Communication-efficient k-Means for Edge-based Machine Learning
This work provides a method for efficiently computing k-means centers for data sources in edge-based machine learning, reducing communication and computation costs.
This paper addresses the challenge of computing k-means centers for large, high-dimensional datasets in edge-based machine learning environments. The authors propose a method where data sources send small summaries, generated through a combination of dimensionality reduction, cardinality reduction, and quantization, to edge servers. This approach enables the computation of near-optimal k-means centers with near-linear complexity and constant or logarithmic communication cost.

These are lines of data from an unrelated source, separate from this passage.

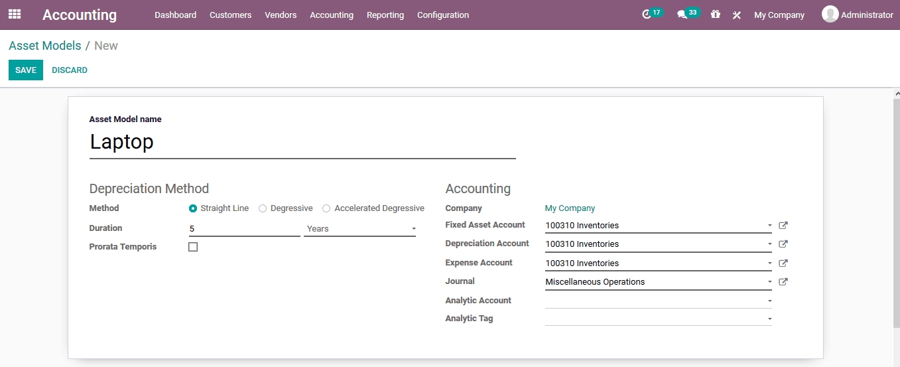
Task: Open the Configuration menu
Action: click(442, 15)
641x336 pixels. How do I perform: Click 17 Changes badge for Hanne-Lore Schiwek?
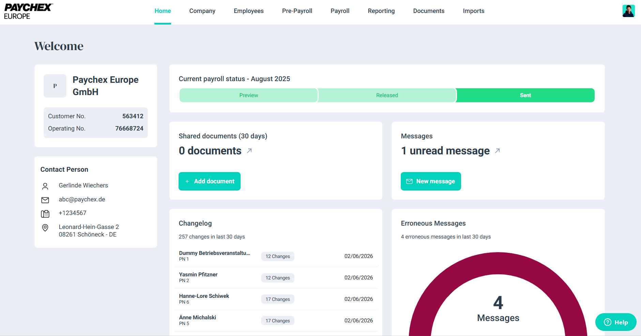(x=277, y=299)
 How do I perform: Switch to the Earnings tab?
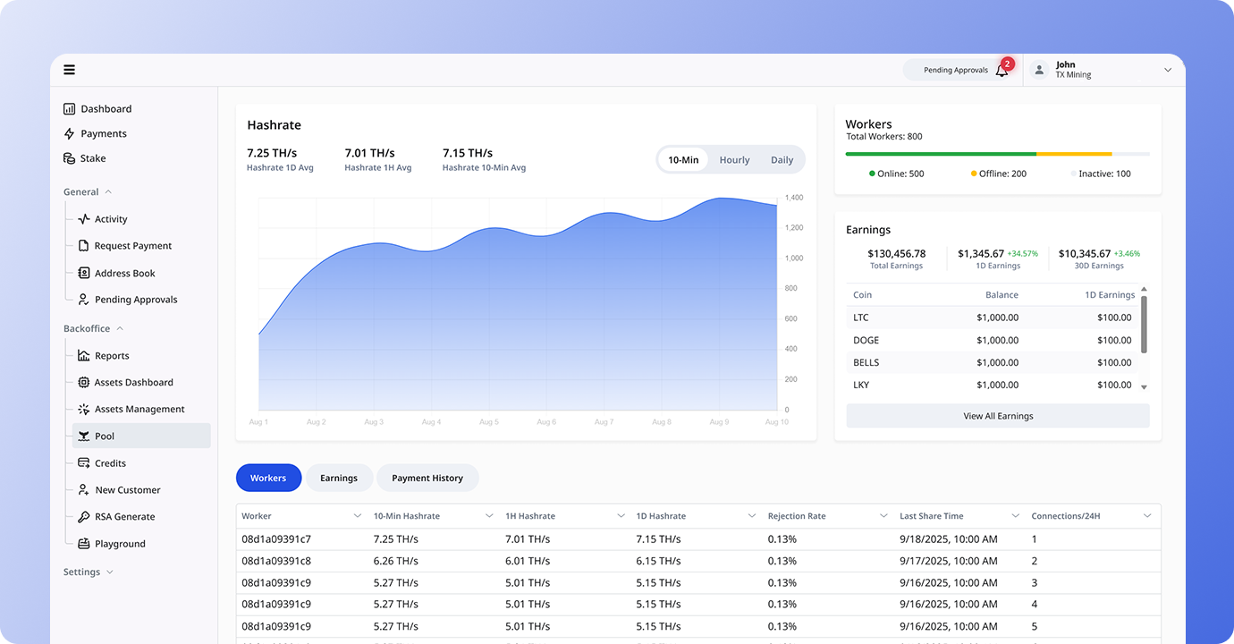pyautogui.click(x=339, y=479)
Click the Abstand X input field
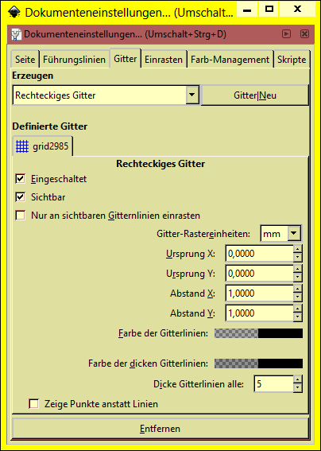 [x=260, y=294]
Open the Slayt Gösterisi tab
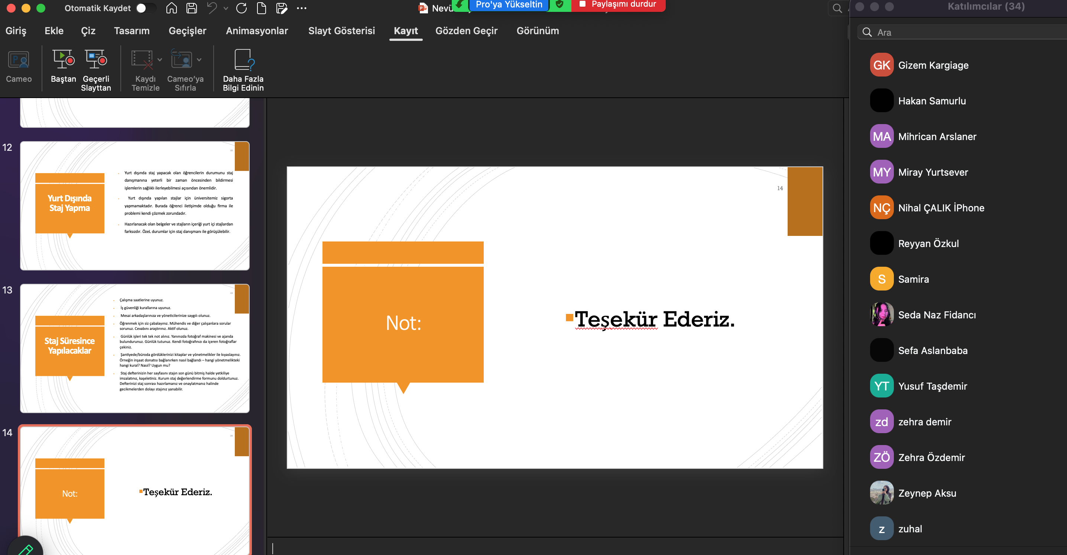This screenshot has width=1067, height=555. pyautogui.click(x=341, y=31)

We consider the problem of computing the k-means centers for a large high-dimensional dataset in the context of edge-based machine learning, where data sources offload machine learning computation to nearby edge servers. k-Means computation is fundamental to many data analytics, and the capability of computing provably accurate k-means centers by leveraging the computation power of the edge servers, at a low communication and computation cost to the data sources, will greatly improve the performance of these analytics. We propose to let the data sources send small summaries, generated by joint dimensionality reduction (DR), cardinality reduction (CR), and quantization (QT), to support approximate k-means computation at reduced complexity and communication cost. By analyzing the complexity, the communication cost, and the approximation error of k-means algorithms based on carefully designed composition of DR/CR/QT methods, we show that: (i) it is possible to compute near-optimal k-means centers at a near-linear complexity and a constant or logarithmic communication cost, (ii) the order of applying DR and CR significantly affects the complexity and the communication cost, and (iii) combining DR/CR methods with a properly configured quantizer can further reduce the communication cost without compromising the other performance metrics. Our theoretical analysis has been validated through experiments based on real datasets.